Jak informuje "The New York Times", wszystkie punkty sprzedaży alkoholu muszą zostać przeniesione poza teren stadionów. Tak zadecydowały katarskie władze. To rażąca zmiana, bo kiedy Katar w 2010 r. otrzymywał prawo do organizacji imprezy, zobowiązał się, że udostępni przestrzeń promocyjną oraz miejsca sprzedaży amerykańskiej firmie Budweiser - jednemu z głównych sponsorów mistrzostw świata. Co więcej, o tychże planach poinformowano ją w ostatnią sobotę, czyli zaledwie osiem dni przed startem turnieju.

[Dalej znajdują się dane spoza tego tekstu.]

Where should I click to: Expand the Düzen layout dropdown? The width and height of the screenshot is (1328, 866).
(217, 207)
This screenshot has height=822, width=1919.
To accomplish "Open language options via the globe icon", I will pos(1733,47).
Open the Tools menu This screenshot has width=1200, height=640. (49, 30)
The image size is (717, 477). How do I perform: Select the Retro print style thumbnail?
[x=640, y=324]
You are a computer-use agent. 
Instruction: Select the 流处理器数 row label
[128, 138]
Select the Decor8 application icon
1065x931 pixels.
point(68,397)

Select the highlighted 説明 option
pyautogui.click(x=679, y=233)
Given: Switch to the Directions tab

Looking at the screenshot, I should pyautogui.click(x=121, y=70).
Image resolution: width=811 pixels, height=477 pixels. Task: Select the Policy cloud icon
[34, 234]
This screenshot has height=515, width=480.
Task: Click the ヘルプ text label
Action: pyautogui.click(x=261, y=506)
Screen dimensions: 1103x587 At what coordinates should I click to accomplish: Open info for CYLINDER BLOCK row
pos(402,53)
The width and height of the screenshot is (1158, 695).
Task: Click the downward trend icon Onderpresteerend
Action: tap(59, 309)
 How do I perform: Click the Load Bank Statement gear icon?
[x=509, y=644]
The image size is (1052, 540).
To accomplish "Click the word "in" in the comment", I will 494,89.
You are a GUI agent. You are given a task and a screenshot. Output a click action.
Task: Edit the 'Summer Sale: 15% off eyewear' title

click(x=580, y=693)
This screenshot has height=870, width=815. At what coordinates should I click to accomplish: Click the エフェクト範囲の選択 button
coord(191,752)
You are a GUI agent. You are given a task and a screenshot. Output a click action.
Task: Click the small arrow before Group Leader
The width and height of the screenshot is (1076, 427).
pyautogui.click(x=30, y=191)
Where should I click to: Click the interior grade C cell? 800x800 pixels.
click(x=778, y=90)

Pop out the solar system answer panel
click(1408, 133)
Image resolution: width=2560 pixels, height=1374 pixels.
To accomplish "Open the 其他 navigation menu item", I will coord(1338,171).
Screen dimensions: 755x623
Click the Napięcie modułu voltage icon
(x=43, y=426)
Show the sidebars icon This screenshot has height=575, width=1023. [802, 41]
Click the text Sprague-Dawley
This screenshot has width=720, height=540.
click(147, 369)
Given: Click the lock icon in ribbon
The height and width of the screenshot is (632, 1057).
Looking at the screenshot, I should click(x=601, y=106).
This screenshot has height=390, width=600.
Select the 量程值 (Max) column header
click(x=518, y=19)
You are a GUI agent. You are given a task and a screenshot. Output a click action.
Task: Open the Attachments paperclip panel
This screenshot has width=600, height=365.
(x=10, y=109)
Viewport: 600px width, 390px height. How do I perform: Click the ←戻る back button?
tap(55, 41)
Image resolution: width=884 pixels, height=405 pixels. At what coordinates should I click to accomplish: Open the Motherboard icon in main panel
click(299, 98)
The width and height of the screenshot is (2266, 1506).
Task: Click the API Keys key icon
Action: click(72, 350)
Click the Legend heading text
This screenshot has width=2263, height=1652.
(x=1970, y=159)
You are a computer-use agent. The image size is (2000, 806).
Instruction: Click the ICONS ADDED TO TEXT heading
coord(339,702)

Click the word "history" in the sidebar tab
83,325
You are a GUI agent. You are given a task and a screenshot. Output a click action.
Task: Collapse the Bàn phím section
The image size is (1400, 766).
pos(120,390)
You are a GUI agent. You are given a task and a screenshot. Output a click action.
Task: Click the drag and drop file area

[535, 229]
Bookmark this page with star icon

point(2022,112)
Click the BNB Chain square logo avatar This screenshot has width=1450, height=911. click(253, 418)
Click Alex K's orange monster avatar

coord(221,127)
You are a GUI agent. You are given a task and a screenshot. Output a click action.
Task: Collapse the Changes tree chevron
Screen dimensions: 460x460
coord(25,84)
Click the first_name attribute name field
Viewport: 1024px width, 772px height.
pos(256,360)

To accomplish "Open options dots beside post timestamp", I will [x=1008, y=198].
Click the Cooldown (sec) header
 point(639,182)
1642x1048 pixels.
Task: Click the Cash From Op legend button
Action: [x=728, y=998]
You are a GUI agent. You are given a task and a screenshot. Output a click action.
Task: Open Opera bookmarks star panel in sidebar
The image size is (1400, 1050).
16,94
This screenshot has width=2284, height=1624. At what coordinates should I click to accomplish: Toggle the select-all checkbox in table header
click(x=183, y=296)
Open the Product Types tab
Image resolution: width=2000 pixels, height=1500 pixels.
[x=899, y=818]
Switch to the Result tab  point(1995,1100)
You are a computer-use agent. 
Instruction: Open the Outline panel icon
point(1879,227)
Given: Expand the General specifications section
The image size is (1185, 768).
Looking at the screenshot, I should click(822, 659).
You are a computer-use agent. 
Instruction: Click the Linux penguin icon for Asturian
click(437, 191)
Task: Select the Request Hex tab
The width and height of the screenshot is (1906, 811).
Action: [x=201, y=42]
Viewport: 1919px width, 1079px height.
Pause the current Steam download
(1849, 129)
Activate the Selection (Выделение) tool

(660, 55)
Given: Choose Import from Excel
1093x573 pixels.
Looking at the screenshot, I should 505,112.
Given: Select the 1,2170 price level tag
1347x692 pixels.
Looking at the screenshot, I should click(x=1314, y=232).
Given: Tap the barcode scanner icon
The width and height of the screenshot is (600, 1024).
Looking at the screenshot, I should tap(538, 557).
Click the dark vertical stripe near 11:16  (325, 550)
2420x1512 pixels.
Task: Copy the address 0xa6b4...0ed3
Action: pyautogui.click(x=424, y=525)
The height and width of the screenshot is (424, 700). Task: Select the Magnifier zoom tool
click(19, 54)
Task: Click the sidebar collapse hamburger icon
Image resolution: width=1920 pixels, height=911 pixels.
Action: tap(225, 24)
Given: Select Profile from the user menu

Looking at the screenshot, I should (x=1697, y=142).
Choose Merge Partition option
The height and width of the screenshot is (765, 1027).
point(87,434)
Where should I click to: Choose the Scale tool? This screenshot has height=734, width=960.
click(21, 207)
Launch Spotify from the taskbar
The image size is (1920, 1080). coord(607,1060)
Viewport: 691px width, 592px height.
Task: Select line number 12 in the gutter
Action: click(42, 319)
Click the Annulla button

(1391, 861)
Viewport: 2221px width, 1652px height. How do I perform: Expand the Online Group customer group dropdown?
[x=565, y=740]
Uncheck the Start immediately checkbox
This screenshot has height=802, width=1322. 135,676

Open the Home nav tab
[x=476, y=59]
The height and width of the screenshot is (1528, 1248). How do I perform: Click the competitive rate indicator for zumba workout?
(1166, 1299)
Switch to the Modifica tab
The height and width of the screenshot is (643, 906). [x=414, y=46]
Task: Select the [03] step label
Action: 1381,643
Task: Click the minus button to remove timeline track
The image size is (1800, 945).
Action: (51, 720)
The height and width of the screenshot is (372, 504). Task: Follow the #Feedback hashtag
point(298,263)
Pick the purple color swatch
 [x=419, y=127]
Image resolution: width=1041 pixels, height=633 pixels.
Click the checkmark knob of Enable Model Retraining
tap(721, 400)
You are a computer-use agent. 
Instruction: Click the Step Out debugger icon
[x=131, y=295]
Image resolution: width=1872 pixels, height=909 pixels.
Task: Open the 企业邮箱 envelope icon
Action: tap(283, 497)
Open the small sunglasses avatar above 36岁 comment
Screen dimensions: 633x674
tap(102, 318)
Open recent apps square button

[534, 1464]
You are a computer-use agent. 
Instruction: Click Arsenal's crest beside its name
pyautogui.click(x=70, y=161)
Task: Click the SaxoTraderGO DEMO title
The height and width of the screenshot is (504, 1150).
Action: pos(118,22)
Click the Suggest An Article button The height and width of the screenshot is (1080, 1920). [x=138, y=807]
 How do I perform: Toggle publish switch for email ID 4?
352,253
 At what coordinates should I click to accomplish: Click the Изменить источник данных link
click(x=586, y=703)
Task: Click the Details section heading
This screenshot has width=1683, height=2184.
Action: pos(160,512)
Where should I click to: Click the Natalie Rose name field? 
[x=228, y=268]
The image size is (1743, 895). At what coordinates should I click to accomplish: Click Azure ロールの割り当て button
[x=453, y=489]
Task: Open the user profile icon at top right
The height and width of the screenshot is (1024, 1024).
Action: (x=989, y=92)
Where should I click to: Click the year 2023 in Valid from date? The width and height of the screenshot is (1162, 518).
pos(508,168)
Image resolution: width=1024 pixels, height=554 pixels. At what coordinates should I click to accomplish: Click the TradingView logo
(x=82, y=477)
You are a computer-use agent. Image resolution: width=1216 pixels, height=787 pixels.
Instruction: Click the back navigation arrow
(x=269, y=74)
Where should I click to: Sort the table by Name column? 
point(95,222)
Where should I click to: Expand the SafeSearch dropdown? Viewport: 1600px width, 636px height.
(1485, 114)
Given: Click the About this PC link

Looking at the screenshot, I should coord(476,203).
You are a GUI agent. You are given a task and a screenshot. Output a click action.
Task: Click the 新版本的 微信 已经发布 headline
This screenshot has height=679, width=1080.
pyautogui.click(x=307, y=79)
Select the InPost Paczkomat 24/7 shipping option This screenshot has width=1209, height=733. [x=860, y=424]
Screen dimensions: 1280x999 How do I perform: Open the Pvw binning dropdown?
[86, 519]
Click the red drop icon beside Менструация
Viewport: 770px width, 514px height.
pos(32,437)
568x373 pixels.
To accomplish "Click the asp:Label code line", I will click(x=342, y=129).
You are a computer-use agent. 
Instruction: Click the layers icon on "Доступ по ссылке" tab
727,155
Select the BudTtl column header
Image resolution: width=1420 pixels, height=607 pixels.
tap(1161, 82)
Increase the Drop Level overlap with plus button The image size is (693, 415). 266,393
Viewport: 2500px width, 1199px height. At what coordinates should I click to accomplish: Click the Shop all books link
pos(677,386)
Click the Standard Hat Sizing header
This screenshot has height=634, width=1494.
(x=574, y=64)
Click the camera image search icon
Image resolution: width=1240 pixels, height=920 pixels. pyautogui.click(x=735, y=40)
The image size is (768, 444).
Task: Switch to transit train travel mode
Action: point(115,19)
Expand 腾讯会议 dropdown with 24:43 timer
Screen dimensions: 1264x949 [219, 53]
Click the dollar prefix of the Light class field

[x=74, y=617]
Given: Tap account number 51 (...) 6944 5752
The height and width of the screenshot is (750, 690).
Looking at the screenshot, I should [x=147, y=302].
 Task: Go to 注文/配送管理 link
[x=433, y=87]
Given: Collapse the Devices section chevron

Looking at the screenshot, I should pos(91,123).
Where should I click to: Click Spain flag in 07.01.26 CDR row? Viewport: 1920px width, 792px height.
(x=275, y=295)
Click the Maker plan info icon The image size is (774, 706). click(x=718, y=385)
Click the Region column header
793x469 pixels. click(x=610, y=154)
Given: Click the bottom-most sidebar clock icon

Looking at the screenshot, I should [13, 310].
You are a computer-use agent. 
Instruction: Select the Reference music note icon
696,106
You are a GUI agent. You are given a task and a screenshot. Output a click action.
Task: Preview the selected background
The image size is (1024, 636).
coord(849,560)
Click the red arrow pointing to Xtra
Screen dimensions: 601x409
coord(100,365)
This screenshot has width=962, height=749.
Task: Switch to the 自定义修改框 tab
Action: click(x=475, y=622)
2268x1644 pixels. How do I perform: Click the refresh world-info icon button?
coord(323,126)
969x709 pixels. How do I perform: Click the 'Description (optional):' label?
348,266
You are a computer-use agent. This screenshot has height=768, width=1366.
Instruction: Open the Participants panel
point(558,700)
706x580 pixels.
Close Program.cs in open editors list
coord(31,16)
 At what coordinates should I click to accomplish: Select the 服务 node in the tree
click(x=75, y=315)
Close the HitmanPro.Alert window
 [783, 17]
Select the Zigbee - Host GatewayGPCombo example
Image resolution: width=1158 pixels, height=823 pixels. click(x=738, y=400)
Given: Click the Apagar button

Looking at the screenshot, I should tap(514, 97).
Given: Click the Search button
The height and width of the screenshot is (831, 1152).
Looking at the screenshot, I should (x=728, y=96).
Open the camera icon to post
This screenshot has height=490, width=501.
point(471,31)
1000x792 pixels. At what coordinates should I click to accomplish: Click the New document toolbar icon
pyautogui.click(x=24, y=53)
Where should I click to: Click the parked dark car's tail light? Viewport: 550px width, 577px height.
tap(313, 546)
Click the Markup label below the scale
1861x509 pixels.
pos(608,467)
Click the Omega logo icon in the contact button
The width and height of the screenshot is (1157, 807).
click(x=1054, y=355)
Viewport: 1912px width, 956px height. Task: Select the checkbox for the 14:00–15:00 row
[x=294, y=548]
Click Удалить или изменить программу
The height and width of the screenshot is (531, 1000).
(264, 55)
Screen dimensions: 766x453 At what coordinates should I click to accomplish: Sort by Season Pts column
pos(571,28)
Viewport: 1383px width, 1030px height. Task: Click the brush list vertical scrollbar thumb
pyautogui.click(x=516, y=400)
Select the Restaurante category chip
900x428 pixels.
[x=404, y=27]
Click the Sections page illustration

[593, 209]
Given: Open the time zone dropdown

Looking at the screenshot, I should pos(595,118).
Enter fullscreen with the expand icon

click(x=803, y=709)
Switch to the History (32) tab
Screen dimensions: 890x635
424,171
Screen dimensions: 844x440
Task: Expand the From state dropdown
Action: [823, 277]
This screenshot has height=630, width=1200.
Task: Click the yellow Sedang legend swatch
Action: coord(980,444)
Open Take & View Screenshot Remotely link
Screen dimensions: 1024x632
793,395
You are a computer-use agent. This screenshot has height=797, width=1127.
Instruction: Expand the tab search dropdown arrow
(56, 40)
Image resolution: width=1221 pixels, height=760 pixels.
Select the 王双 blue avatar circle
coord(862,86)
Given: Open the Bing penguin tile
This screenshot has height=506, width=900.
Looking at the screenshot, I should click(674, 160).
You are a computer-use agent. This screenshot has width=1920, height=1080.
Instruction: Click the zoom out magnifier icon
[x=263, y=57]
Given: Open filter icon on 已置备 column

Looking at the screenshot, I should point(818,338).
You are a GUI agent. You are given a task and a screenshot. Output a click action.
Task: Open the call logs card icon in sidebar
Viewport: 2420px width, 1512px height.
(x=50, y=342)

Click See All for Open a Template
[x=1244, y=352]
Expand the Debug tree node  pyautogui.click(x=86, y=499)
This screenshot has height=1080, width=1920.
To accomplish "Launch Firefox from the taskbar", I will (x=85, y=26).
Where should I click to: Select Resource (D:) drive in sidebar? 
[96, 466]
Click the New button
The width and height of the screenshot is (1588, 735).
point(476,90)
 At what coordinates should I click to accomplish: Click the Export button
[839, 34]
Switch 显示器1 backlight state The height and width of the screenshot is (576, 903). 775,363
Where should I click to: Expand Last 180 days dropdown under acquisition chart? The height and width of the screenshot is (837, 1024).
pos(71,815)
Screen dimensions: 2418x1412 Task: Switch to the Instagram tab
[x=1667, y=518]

Decyzja o przeniesieniu piwiarni ma wynikać z obaw, że obecność alkoholu na stadionach będzie niepokoić konserwatywnie nastawioną miejscową ludność, a tym samym stanowić potencjalne problemy pod względem bezpieczeństwa. Alkohol w Katarze wcale jednak nie jest zakazany. Odwiedzający go turyści bez problemu mogą go nabyć, ale tylko w wyznaczonych barach i hotelach.
Budweiser co cztery lata wydaje około 75 milionów dolarów na sponsorowanie mistrzostw świata. Jego umowa z FIFA nie tylko daje mu wyłączne prawo sprzedaży piwa na stadionach, ale także wymaga od niego dostarczania ogromnych ilości tego trunku dla partnerów biznesowych i gości hotelowych.Teraz jego relacje z FIFA mogą ulec znacznemu pogorszeniu.
Więcej treści sportowych znajdziesz też na Gazeta.pl.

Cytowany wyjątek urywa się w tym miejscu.